→ **Activity**: Given the records underneath, please repeat exactly the lines from the line with "Visit the Reddit profile icon" through the line with "Given: Click the", passing over any picture.

[Start of section]

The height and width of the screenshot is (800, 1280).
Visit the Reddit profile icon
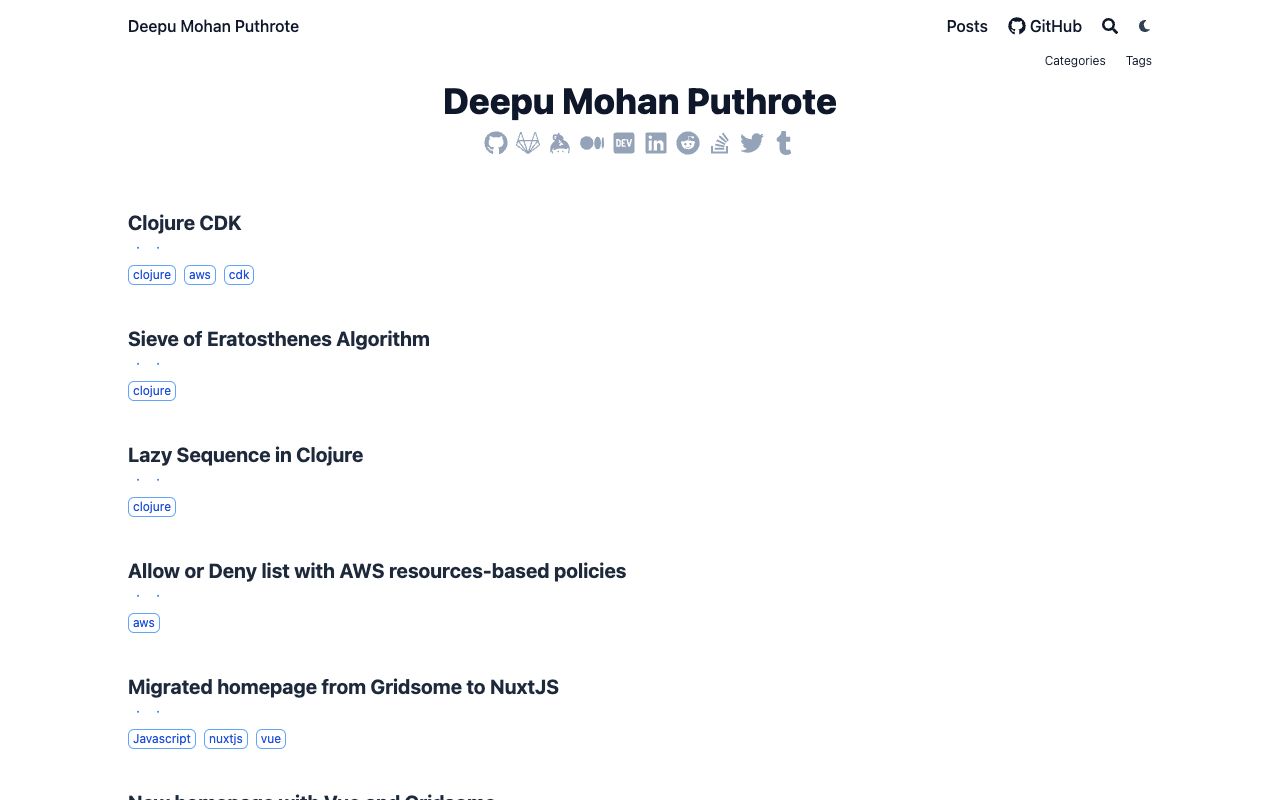point(688,143)
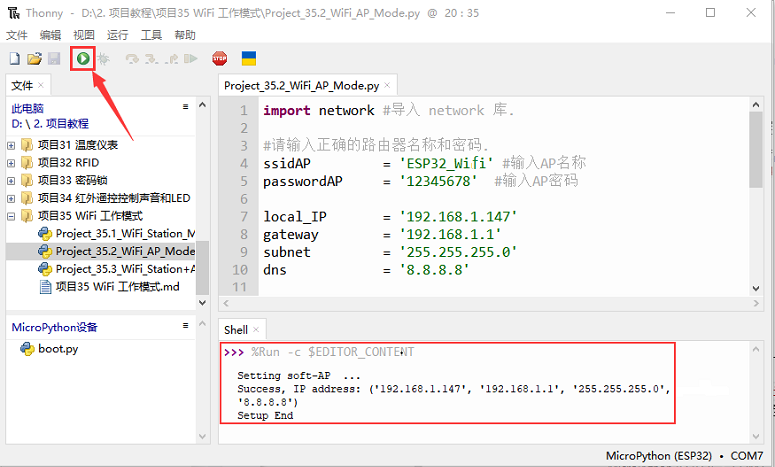Close the Shell tab
Image resolution: width=775 pixels, height=467 pixels.
tap(256, 330)
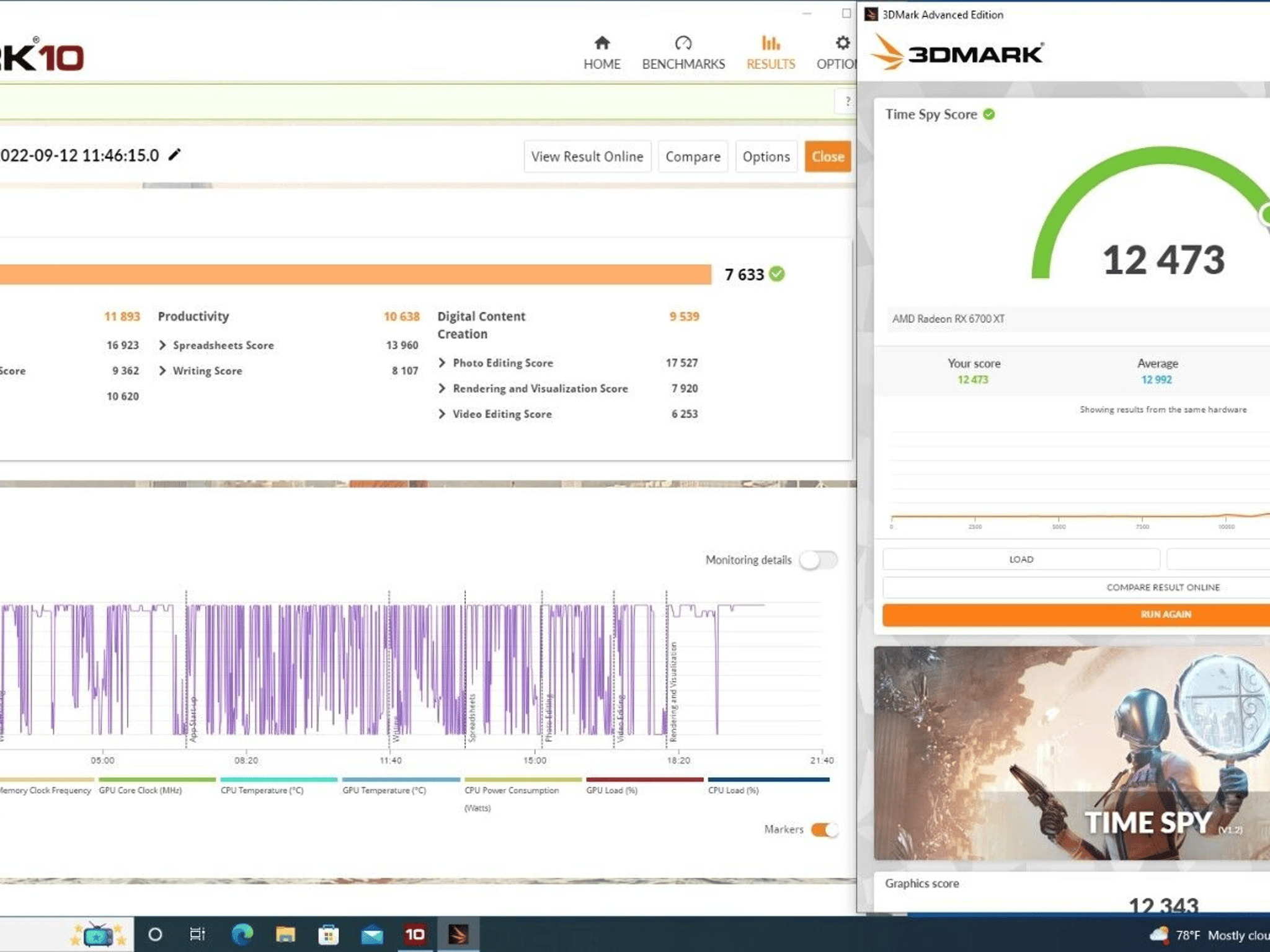
Task: Open 3DMark icon in the taskbar
Action: pos(458,934)
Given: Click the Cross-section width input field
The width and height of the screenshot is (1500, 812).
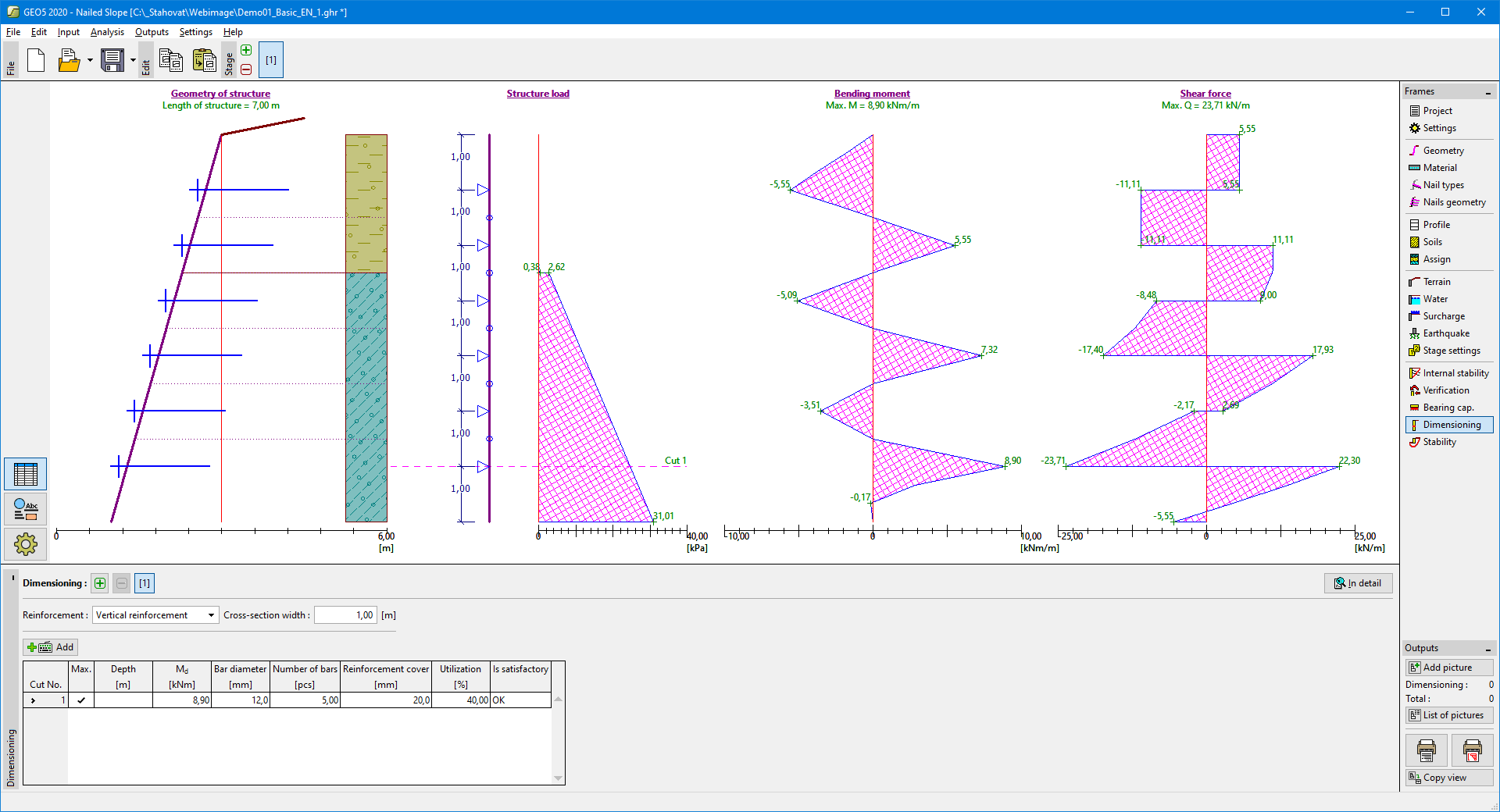Looking at the screenshot, I should [345, 615].
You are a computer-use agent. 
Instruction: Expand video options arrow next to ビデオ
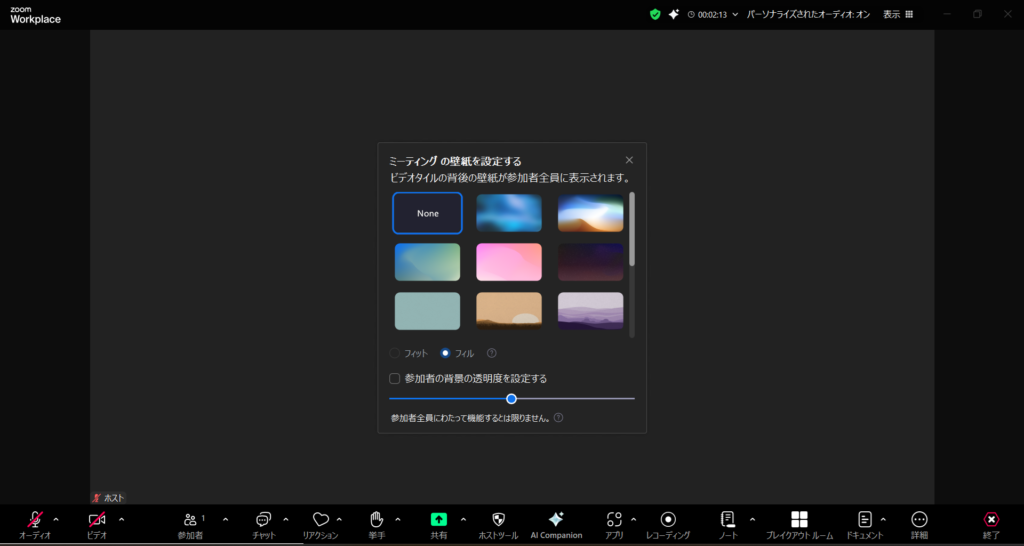tap(122, 519)
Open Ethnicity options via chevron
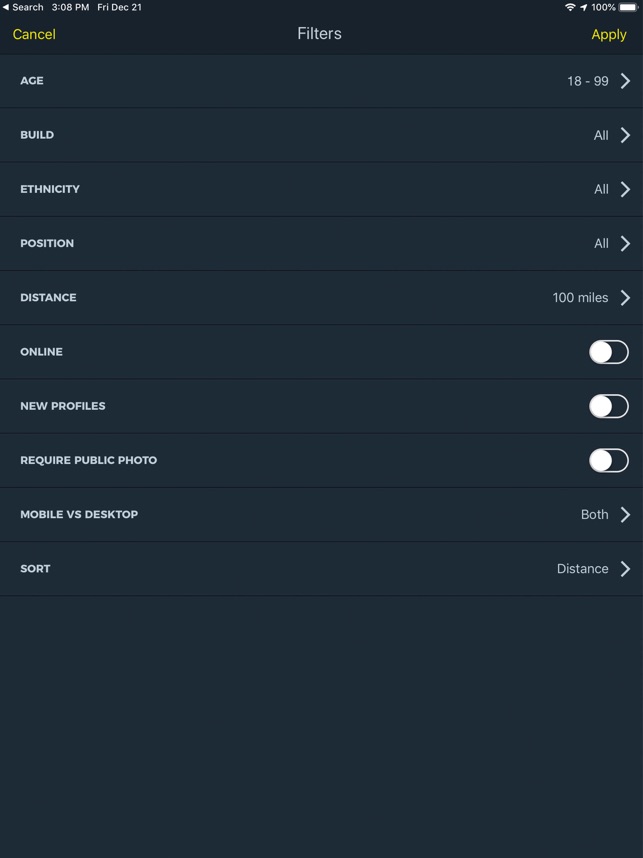643x858 pixels. tap(625, 189)
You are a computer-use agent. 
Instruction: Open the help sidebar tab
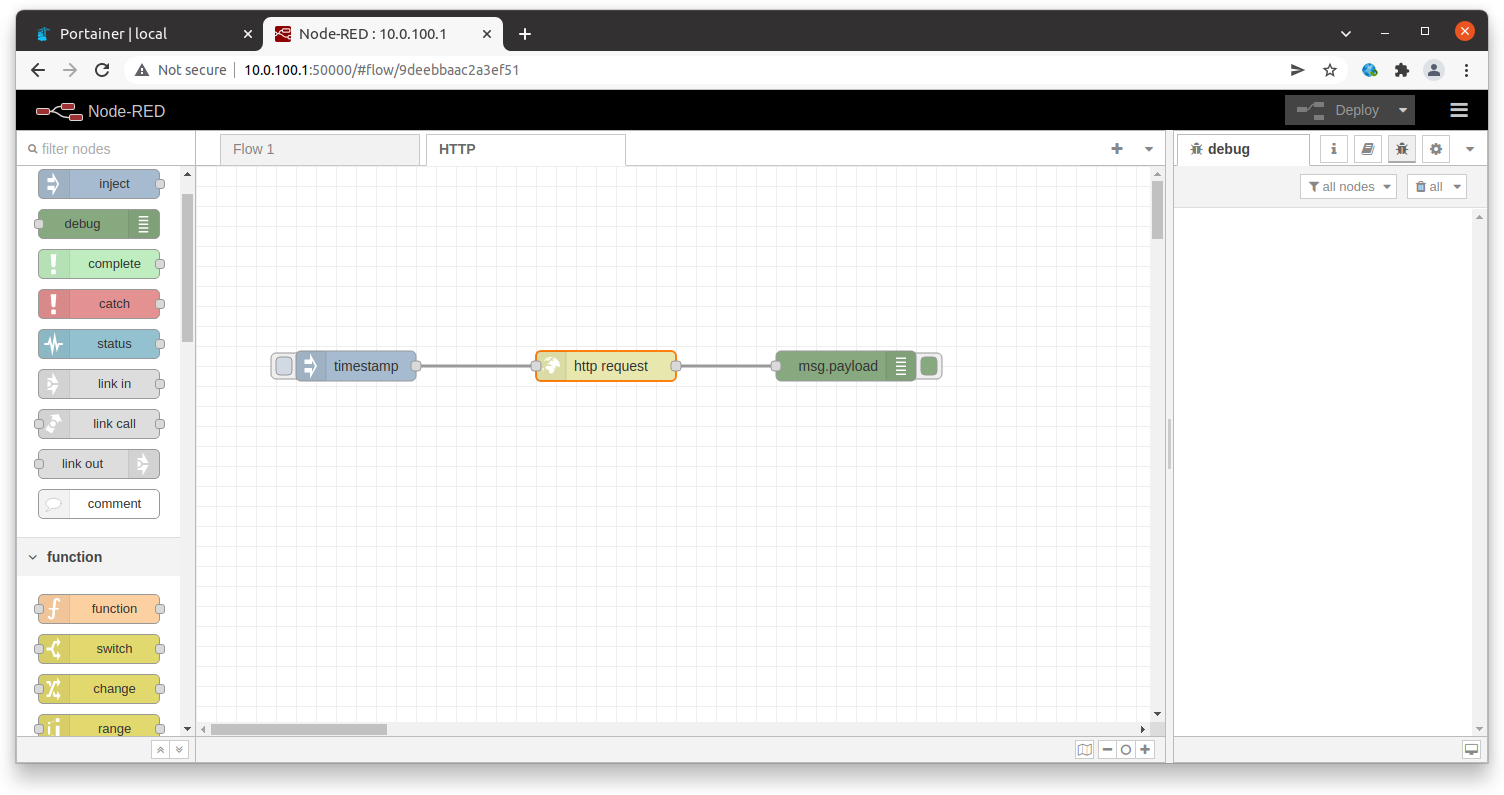tap(1367, 148)
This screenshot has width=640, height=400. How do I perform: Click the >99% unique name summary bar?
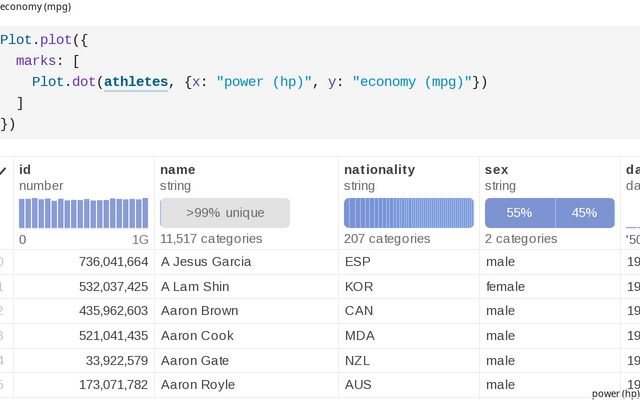[225, 213]
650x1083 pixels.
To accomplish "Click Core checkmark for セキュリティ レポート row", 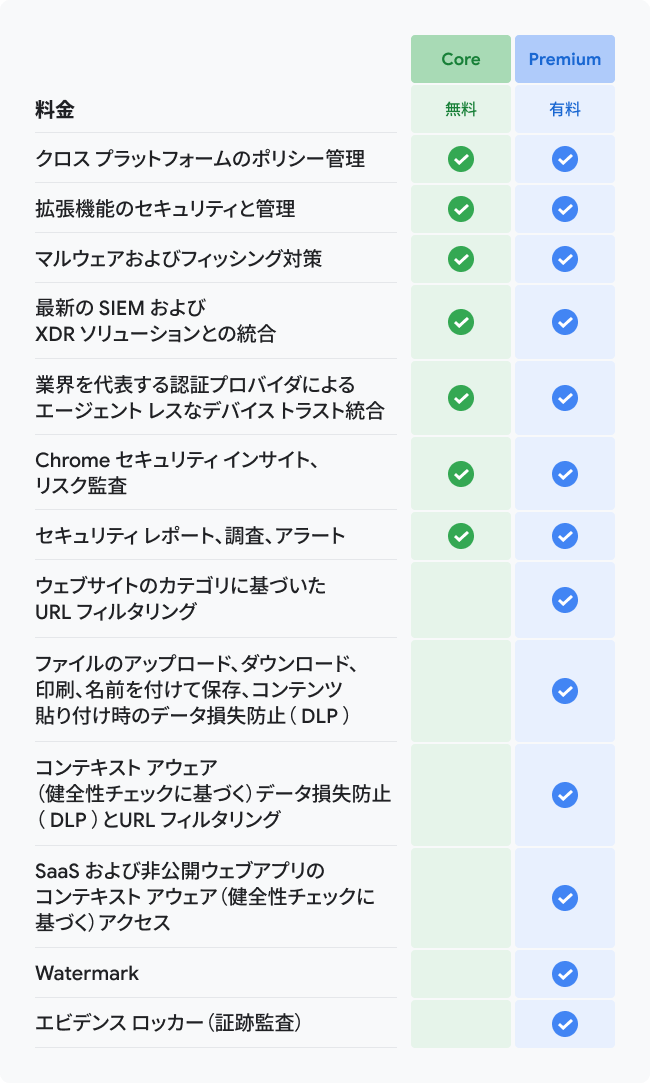I will [x=460, y=536].
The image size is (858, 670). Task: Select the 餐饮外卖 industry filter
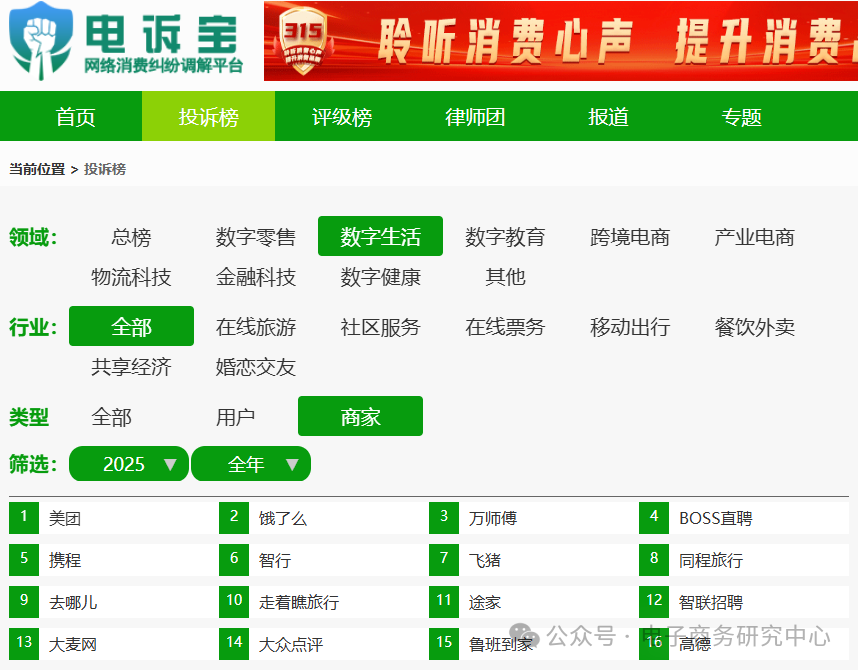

[End of section]

→ **Solution to this problem**:
Visit the Reddit profile icon
point(688,143)
Close the Shell tab
Image resolution: width=775 pixels, height=467 pixels.
tap(256, 330)
Task: Open 3DMark icon in the taskbar
Action: pos(458,934)
Given: Click the Cross-section width input field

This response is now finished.